Vi è però in esso una dimenticanza alla quale vorrei che fosse rimediato: il dovuto merito che va alla vera scopritrice di questo «petit maitre» del Trecento pittorico, la prof. Roberta Bonomelli, che l'ha «scoperto» nella sua tesi di laurea «La pittura del Trecento in Valcamonica», discussa all'Università Cattolica del Sacro Cuore di Brescia (anno 2002-2003. Relatore prof. Marco Rossi), che ebbe anche il premio del Centro Culturale del Sebino e Franciacorta) e che la stessa Bonomelli ha sintetizzata nella prima relazione del Convegno di Pezzo.
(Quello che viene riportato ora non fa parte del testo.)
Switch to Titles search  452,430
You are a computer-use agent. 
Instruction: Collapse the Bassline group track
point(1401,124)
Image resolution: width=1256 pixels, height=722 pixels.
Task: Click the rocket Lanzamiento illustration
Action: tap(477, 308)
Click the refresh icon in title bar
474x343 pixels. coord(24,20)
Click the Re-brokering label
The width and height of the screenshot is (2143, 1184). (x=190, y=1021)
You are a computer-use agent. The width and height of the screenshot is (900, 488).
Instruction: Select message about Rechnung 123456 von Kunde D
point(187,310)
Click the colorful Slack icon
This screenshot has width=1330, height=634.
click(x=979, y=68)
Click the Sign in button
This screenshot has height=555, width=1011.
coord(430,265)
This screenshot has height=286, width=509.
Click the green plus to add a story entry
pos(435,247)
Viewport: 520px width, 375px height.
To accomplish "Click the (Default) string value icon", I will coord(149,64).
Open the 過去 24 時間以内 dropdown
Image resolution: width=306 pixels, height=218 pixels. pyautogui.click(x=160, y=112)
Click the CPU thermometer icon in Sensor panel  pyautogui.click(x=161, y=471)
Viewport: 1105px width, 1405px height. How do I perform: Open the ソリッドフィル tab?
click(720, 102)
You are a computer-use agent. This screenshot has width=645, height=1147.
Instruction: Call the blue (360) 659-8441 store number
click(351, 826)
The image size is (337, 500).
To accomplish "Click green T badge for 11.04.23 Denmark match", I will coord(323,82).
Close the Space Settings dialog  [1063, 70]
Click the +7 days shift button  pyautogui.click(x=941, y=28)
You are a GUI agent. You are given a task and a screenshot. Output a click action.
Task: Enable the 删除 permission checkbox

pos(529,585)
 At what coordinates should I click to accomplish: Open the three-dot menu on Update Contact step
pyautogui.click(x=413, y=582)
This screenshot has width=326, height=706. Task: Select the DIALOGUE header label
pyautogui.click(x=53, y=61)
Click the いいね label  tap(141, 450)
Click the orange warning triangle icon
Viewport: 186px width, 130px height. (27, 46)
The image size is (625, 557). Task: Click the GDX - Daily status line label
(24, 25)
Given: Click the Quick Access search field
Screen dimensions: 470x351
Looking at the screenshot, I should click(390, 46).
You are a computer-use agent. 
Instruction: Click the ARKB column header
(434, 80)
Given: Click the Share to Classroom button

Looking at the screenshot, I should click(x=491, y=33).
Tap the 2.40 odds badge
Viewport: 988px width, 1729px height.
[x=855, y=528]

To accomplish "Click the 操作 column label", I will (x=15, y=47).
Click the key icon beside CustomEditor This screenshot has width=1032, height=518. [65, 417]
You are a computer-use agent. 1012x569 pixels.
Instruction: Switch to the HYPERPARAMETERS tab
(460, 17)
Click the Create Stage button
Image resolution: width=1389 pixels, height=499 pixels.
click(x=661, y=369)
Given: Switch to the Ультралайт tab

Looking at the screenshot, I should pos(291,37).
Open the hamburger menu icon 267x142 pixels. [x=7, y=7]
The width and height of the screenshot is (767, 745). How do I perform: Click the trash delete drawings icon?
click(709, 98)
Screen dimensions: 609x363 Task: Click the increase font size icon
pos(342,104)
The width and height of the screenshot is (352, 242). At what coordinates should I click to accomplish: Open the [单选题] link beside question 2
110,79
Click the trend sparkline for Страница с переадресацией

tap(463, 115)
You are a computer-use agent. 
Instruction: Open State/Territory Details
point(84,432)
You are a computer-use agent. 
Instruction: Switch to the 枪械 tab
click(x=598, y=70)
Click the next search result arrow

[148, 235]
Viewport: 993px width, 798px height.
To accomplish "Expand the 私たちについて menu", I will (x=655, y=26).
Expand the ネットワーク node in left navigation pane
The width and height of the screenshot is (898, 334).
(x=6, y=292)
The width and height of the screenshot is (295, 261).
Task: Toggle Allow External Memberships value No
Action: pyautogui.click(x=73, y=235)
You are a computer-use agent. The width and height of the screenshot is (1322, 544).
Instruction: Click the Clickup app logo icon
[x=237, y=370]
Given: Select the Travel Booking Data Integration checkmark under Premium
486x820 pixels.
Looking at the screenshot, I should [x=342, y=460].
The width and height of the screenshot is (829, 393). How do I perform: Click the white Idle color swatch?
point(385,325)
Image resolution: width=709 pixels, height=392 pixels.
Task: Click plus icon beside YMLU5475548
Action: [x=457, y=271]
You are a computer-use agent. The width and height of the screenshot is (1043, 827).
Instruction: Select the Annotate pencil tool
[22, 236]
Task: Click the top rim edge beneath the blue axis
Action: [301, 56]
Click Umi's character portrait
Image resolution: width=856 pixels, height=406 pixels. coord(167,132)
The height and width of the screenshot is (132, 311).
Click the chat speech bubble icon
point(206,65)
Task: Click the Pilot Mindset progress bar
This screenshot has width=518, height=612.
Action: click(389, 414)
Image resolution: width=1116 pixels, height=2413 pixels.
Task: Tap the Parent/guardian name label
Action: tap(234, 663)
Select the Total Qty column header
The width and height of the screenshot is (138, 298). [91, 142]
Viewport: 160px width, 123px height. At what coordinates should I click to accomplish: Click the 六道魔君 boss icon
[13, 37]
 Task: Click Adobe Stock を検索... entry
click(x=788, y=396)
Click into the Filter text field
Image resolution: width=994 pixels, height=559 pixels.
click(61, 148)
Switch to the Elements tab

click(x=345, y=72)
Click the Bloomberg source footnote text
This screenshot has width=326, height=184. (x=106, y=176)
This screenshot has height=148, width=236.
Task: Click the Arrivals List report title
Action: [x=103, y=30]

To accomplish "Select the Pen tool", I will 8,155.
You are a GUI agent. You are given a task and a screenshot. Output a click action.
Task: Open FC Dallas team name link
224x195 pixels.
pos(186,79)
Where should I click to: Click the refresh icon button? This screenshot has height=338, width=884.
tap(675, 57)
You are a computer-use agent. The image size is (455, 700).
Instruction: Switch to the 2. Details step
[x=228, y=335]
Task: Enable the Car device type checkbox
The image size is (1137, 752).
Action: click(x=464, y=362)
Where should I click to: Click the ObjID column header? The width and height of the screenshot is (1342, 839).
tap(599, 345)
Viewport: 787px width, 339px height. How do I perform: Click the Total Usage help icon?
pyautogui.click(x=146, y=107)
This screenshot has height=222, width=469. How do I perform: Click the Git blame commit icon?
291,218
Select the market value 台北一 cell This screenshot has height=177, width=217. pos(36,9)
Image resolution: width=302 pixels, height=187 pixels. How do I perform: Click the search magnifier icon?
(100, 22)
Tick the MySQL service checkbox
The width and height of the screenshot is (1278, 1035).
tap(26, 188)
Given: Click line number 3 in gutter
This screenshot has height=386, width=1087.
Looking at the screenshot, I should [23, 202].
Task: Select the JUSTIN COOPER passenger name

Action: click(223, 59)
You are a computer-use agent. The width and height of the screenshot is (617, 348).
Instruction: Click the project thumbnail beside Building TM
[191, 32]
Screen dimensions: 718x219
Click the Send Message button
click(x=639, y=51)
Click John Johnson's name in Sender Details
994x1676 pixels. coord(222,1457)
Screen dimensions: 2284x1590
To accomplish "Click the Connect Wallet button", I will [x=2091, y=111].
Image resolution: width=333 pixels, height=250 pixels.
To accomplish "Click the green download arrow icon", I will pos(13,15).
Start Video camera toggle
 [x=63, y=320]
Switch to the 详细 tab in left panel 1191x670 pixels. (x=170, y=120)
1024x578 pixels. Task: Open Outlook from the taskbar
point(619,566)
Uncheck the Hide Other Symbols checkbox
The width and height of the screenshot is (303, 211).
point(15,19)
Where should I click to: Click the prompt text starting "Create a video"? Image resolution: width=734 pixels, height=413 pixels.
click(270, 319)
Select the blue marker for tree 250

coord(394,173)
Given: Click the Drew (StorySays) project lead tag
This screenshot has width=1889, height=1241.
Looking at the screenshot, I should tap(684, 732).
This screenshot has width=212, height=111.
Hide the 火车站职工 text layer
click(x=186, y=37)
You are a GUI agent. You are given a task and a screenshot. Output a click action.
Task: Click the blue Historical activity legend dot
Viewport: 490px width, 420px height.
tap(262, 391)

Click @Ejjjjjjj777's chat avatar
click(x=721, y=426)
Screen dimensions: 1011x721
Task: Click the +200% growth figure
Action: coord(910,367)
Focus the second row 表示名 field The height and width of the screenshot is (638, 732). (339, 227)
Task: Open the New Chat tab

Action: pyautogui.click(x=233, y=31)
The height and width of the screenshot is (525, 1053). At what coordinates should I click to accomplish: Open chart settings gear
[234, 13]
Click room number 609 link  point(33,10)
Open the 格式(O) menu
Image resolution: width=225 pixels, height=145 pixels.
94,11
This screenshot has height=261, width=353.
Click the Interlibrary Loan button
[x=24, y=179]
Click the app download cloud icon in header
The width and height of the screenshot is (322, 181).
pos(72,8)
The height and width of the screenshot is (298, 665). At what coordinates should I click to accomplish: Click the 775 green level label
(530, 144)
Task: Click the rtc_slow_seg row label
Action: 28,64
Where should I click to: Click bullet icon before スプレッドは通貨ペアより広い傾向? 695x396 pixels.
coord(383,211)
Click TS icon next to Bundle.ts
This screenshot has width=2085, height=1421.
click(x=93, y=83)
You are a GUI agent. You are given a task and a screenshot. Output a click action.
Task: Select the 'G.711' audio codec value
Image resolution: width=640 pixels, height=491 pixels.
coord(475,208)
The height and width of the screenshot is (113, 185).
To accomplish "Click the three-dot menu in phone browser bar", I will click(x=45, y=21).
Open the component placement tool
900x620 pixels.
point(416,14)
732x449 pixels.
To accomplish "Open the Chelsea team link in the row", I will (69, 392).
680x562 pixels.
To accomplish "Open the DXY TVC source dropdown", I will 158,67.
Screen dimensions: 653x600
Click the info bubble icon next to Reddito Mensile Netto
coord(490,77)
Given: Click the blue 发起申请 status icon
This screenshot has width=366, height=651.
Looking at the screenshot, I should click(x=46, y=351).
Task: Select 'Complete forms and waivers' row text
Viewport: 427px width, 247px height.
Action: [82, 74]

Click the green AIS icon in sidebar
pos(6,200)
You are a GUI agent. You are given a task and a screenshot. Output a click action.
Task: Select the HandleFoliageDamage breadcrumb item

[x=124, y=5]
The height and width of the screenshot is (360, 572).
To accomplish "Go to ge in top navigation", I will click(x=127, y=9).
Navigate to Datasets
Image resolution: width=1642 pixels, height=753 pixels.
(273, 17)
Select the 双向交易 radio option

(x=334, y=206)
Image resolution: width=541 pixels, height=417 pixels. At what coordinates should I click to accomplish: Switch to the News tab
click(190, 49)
Come ho messo in rilievo nella mia relazione introduttiva di quella giornata, riguardante la «letteratura artistica» dell'arte camuna del Medioevo, Roberta Bonomelli ha due meriti: il primo di aver dato un quadro più completo circa l'importanza della fino ad oggi ancora sottovalutata pittura camuna (e bresciana) del Trecento, che ha esempi di buona rilevanza artistica, e di aver collegato la figura del prolifico frescante che dipinge tutta la chiesetta di S. Apollonia a Pezzo a quello identificato nella zona camuno-sebina (Tavernola, Branico di Costa Volpino), e quindi nel Trentino (soprattutto nel bacino di Cles) e nel Veronese (Sommacampagna) e di avergli dato un plausibile nome.
Infatti quel frescante «da Volpino» modesto artisticamente, ma che sa farsi riconoscere come bresciano-bergamasco, come ebbe a dire Nicola Rasmo (il «Gaetano Panazza» del Trentino), è significativo, come «prodotto popolare» di un tessuto culturale più colto; e che in tal modo si offre come riferimento identitario di una possibile traccia di una storia artistica della Valle, partendo dal Medioevo, e non solo dal «solito» Giovan Pietro da Cemmo, come è stato messo in risalto nel titolo, un po' enfatico, ma che ha colto nel segno.